**Stored data:**
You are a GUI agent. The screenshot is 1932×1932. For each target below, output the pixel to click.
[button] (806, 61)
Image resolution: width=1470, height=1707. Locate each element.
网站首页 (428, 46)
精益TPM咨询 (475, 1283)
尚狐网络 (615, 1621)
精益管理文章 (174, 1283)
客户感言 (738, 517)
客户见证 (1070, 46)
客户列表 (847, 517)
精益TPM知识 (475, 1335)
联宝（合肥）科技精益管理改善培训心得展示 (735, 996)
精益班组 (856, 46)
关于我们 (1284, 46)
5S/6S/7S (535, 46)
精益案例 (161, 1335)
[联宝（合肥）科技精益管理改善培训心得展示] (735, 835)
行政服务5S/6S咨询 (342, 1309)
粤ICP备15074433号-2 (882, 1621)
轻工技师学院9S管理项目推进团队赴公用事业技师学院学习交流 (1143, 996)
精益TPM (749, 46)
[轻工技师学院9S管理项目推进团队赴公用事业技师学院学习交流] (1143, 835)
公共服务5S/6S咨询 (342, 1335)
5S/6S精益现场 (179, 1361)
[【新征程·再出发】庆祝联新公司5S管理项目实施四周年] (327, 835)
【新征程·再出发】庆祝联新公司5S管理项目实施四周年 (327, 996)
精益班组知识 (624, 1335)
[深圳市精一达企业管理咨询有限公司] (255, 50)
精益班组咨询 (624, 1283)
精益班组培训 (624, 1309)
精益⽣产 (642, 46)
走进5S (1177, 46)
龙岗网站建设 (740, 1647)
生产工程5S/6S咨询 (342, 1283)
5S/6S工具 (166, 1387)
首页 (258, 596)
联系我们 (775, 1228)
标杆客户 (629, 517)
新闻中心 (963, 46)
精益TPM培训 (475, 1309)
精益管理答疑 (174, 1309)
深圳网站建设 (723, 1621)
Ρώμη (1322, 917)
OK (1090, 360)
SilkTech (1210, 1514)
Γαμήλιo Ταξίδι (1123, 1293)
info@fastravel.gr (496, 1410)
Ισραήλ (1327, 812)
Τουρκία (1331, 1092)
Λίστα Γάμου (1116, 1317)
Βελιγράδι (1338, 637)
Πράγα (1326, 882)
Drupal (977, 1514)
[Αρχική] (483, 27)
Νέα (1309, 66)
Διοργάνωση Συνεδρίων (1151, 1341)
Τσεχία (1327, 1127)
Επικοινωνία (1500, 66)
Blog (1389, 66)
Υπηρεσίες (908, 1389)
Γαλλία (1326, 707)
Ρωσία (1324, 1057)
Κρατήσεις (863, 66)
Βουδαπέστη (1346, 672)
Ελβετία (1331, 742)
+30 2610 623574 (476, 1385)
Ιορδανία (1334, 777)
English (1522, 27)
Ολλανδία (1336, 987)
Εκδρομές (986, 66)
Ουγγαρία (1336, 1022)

**Exercise instructions:** Among the entries above, the lines between the ones containing "精益案例 (161, 1335)" and "SilkTech (1210, 1514)", inclusive, are to be transcribed exactly. No other line is to be given.

**Response to the exercise:**
精益案例 (161, 1335)
[联宝（合肥）科技精益管理改善培训心得展示] (735, 835)
行政服务5S/6S咨询 (342, 1309)
粤ICP备15074433号-2 (882, 1621)
轻工技师学院9S管理项目推进团队赴公用事业技师学院学习交流 (1143, 996)
精益TPM (749, 46)
[轻工技师学院9S管理项目推进团队赴公用事业技师学院学习交流] (1143, 835)
公共服务5S/6S咨询 (342, 1335)
5S/6S精益现场 (179, 1361)
[【新征程·再出发】庆祝联新公司5S管理项目实施四周年] (327, 835)
【新征程·再出发】庆祝联新公司5S管理项目实施四周年 (327, 996)
精益班组知识 (624, 1335)
[深圳市精一达企业管理咨询有限公司] (255, 50)
精益班组咨询 (624, 1283)
精益班组培训 (624, 1309)
精益⽣产 (642, 46)
走进5S (1177, 46)
龙岗网站建设 (740, 1647)
生产工程5S/6S咨询 (342, 1283)
5S/6S工具 (166, 1387)
首页 (258, 596)
联系我们 (775, 1228)
标杆客户 (629, 517)
新闻中心 (963, 46)
精益TPM培训 (475, 1309)
精益管理答疑 (174, 1309)
深圳网站建设 (723, 1621)
Ρώμη (1322, 917)
OK (1090, 360)
SilkTech (1210, 1514)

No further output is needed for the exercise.